L'engrandiment gingival és un dismorfisme habitualment poc conegut pels clínics responsables d'aquests pacients; és per això important difondre valors de prevalença i risc de sobrecreixement gingival pel bon control de la salut periodontal en la població tractada amb bloquejadors dels canals del calci. En un futur caldrà analitzar mostres més àmplies de pacients tractats amb el diltiazem i sobretot amb el verapamil, per així poder determinar les freqüències de sobrecreixement gingival i valorar altres aspectes estudiats amb la nifedipina. Finalment és de suposar que el major consum de dihidropiridines diferents de la nifedipina, permetrà determinar si aquests també són fàrmacs inductors, tal com ja alguns autors estableixen en estudis experimentals i en casos clínics aïllats, i alhora establir en cada cas la seva prevalença.

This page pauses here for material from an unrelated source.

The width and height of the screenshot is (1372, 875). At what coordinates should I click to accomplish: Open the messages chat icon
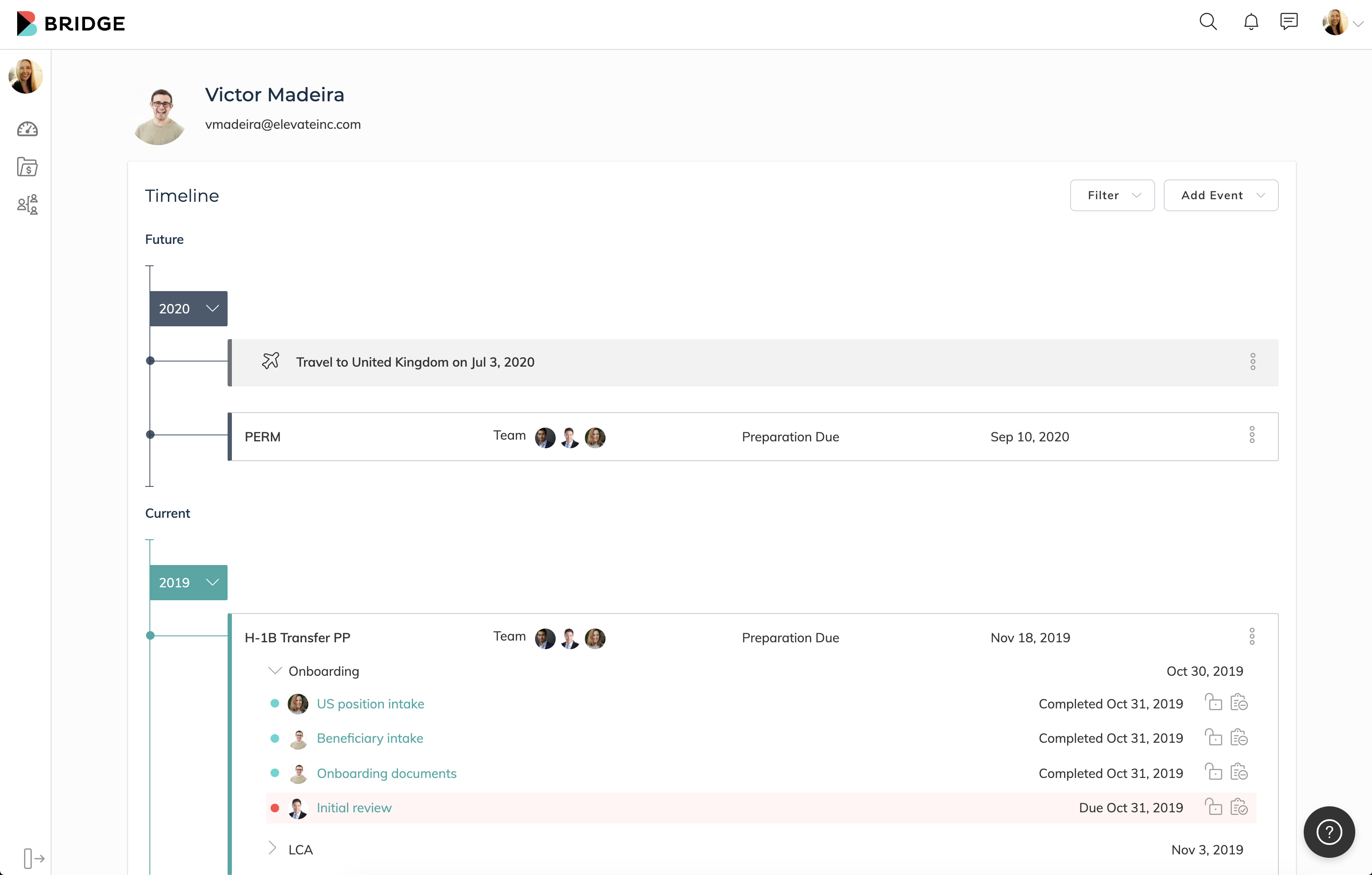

Gingival enlargement is an abnormal growth of the gingival tissue. It is mainly associated with dental-plaque-related inflammation, some diseases and drug therapy. It has been reported with the use of phenytoin, cyclosporin, and calcium channel antagonist, including dihydropyridinederivatives, veraparnil and diltiazem. This research was designed to study the prevalence of gingival enlargement in general population and in patients taking calcium antagonists. Subjects (n=265) were selected using predefined inclusion-exclusion criteria. The non-treated-control group included 147 patients attended in a general practice center (none had been treated with calcium antagonists). The treated-group included 118 patients taking calcium antagonists (at inclusion time and at least during the last six months). It included 72 patients taking dihydropyridines (65 receiving nifedipine), 32 treated with diltiazem, and 14 with verapamil. Medical history and a complete oral and odontological exploration were done in all patients. It included plaque index, gingival index, probing depth and measures of gingival enlargement in the vertical (GO) and the horizontal (MB) directions. The prevalence of gingival enlargement in the non-treated-control group was 4.1-7.5% when measured by GO and MB, respectively. The patients receiving dihydropyridines had an enlargement prevalence of 33.3-51.4%. Those under diltiazem were 31.3-50% and in the case of verapamil 21.4-35.7%. The most frequents locations for both GO/MB indexes were the anterior lower and the upper-buccal jaw. In the case of nifedipine, the enlargement showed a dose/response relationship when total drog exposition was considered. High rates of gingival index (severe inflammation) produced significant differences in relation to gingival enlargement (p<0.01). No differences were observed in the plaque index. Age and gender did not seem to be determinant factors in the development of overgrowth, the same results were obtained for all other qualitative variables registered. Multivariate statistical analysis showed that the attributable risk (Odds Ratio, OR) of gingival overgrowth related to dihydropyridine treatment was 10.6-14.4 (OR for GO/MB), and the risk related to gingival inflammation was 9.6 for both GO/MB.